■ Provided information
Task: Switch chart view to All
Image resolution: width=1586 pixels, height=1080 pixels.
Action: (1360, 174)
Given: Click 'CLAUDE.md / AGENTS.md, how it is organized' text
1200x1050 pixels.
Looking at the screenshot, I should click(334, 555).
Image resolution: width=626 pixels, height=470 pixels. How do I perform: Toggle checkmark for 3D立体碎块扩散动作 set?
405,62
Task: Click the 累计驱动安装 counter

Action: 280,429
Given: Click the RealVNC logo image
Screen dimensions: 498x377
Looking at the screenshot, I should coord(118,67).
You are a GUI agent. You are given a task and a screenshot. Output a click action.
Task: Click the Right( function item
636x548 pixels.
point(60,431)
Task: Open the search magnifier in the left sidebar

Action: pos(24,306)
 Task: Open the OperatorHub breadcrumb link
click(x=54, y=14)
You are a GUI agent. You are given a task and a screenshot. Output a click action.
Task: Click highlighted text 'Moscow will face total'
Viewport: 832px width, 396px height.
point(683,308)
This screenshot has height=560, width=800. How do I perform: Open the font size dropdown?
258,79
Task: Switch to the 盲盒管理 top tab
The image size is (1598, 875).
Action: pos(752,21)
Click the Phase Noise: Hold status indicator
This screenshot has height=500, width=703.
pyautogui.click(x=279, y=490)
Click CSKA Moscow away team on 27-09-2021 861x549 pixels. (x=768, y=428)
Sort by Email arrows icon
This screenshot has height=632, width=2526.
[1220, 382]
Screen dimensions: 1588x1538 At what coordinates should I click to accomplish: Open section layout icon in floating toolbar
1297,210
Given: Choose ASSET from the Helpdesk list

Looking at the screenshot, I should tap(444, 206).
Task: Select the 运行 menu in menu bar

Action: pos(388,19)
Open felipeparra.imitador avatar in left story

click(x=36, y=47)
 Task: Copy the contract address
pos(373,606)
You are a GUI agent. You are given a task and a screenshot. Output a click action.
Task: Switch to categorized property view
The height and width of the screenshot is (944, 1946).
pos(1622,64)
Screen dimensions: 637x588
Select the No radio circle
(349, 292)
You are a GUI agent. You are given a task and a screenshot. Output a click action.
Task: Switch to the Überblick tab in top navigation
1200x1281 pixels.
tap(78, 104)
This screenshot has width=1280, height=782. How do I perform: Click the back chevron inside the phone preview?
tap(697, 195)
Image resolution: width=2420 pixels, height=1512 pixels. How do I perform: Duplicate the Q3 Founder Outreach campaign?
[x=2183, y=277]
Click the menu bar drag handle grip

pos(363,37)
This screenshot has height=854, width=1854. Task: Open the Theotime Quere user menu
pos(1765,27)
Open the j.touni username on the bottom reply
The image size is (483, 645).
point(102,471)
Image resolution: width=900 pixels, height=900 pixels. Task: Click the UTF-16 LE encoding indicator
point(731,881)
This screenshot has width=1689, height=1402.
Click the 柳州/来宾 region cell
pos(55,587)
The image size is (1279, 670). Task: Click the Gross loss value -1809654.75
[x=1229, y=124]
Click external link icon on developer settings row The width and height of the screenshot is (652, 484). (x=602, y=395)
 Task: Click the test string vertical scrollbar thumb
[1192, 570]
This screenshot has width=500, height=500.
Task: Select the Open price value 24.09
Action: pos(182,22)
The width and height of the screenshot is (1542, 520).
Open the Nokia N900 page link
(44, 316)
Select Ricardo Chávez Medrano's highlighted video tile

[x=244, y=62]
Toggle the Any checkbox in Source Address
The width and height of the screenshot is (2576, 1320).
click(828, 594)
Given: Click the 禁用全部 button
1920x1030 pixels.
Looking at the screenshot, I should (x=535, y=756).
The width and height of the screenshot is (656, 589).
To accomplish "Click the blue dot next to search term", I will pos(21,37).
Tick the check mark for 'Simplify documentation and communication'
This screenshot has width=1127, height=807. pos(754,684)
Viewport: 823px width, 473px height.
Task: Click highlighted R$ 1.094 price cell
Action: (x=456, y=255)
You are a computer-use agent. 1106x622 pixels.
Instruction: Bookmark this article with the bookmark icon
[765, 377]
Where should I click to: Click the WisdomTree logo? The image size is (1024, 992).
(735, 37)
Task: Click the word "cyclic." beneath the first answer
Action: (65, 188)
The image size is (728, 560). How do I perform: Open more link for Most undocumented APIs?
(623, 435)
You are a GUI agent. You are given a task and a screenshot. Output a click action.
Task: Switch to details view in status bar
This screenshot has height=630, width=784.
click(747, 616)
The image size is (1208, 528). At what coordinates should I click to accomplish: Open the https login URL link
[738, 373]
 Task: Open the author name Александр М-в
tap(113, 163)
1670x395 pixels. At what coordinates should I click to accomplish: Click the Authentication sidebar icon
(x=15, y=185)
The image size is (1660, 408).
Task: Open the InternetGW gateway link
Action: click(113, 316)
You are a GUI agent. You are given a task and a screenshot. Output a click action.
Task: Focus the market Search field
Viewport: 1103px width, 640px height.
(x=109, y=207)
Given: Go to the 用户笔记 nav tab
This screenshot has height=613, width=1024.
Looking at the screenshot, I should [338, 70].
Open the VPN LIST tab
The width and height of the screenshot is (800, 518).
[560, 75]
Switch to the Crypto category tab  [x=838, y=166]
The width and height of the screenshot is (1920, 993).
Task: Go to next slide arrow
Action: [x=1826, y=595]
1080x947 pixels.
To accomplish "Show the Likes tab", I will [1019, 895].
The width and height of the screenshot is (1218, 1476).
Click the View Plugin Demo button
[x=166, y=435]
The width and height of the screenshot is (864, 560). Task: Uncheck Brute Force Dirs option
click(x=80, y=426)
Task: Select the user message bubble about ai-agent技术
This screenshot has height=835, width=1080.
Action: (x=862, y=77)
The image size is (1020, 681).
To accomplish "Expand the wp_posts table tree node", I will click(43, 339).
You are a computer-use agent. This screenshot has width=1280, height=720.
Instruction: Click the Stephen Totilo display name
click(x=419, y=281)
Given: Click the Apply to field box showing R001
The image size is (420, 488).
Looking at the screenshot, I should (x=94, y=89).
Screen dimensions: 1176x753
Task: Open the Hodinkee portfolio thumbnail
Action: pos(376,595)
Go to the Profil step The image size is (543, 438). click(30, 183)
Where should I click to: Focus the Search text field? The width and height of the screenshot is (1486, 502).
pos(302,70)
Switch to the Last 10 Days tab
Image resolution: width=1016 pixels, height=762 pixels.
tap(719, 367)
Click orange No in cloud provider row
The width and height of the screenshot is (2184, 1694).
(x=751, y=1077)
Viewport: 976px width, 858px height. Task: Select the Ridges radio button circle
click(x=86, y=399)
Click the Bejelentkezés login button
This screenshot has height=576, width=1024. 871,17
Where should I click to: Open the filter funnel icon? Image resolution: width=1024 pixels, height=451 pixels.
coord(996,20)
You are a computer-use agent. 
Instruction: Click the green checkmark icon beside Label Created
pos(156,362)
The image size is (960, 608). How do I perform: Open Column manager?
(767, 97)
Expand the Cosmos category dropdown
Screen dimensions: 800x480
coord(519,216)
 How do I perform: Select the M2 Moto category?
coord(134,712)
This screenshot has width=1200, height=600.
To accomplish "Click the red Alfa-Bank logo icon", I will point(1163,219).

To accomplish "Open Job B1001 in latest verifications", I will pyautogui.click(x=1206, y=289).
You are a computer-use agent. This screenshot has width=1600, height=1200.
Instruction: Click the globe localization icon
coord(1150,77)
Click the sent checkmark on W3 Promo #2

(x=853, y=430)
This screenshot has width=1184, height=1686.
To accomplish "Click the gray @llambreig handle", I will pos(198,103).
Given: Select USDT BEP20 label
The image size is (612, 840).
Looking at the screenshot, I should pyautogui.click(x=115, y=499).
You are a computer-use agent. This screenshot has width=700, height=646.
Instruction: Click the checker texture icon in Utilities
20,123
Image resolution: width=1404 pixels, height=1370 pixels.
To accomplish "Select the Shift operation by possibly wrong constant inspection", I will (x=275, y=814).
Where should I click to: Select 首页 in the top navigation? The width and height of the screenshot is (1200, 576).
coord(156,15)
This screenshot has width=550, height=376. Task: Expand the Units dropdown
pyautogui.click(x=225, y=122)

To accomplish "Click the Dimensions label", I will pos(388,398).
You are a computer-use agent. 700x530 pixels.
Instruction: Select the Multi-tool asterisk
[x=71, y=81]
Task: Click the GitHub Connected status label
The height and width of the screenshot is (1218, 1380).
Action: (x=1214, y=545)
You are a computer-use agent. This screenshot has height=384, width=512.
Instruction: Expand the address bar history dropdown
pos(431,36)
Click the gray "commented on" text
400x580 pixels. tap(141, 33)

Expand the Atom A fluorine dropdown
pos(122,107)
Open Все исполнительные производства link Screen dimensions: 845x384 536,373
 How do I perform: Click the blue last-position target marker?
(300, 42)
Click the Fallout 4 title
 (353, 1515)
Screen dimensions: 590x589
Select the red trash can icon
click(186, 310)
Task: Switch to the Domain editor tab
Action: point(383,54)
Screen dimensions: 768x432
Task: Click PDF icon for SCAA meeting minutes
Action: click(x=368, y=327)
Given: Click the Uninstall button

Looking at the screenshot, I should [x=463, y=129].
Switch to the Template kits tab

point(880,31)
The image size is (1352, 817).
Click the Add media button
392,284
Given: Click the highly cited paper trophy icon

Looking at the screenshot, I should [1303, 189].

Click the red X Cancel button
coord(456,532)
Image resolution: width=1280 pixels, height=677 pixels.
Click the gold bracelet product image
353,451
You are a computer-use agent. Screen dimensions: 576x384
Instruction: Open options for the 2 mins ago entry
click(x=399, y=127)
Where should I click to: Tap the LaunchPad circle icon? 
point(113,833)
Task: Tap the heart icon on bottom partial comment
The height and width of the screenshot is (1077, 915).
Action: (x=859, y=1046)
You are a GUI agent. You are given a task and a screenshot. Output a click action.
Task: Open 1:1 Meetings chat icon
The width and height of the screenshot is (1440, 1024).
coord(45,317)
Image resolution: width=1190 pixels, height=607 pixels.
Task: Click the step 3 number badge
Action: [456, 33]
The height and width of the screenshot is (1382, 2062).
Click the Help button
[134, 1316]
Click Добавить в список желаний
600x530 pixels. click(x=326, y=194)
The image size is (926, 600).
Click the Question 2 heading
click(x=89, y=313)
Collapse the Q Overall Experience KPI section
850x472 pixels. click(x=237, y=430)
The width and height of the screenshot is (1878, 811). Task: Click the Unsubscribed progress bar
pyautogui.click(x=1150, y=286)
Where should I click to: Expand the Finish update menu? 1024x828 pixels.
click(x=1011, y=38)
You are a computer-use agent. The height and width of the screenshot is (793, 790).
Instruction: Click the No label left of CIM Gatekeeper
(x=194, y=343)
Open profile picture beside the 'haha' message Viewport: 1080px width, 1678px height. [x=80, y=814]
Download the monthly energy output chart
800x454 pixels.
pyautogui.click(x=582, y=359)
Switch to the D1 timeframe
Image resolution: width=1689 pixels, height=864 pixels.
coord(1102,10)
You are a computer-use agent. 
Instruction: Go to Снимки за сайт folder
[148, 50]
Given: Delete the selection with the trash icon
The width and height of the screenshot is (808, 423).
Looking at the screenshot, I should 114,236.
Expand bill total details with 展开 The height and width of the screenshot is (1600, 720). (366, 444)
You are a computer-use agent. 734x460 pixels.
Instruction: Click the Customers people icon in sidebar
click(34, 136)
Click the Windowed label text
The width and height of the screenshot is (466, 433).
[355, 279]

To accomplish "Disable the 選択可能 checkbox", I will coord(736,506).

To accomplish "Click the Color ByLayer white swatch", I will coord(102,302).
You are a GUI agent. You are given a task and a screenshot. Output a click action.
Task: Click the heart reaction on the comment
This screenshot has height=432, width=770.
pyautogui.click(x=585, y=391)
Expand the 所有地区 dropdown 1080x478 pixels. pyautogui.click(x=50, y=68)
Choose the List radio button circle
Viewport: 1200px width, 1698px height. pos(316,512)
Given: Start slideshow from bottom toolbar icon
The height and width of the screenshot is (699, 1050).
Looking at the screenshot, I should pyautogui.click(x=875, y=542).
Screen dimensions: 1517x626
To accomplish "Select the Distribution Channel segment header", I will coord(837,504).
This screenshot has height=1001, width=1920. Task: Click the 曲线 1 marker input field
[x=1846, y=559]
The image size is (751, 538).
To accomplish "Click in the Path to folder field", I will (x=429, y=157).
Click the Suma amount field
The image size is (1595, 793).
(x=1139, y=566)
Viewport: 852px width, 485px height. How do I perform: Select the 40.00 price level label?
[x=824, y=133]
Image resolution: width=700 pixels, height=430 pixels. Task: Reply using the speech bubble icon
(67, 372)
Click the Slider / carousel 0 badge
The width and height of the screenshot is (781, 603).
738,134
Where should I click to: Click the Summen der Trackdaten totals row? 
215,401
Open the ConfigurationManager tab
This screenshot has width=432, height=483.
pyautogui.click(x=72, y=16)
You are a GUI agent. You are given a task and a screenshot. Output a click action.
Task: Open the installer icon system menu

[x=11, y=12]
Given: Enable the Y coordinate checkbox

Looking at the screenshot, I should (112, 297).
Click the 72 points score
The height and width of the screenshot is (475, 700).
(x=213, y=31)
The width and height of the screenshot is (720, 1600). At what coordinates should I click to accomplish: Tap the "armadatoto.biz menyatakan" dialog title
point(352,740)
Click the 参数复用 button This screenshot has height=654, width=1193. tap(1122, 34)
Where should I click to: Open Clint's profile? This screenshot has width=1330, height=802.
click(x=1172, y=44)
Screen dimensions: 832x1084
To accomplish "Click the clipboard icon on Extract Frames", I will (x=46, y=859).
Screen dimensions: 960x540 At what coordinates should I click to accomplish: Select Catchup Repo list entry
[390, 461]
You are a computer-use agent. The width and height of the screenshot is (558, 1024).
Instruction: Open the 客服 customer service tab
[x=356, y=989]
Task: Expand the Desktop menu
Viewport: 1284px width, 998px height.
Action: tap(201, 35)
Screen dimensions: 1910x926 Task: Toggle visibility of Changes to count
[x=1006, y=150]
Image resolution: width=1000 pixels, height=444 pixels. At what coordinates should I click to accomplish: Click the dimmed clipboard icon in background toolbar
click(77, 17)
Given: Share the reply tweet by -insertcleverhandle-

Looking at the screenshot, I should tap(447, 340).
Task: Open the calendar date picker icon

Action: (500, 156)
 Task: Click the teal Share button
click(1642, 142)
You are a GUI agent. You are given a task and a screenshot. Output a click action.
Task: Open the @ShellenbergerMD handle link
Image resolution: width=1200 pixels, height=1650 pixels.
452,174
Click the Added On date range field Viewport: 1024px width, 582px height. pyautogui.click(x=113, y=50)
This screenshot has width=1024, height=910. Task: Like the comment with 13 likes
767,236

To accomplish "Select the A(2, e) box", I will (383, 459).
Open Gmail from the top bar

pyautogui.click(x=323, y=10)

■ Exercise aim
Each line of the material with the word "message" in it should be listed.

■ Solution
Task: Select the user message bubble about ai-agent技术
Open profile picture beside the 'haha' message Viewport: 1080px width, 1678px height. [x=80, y=814]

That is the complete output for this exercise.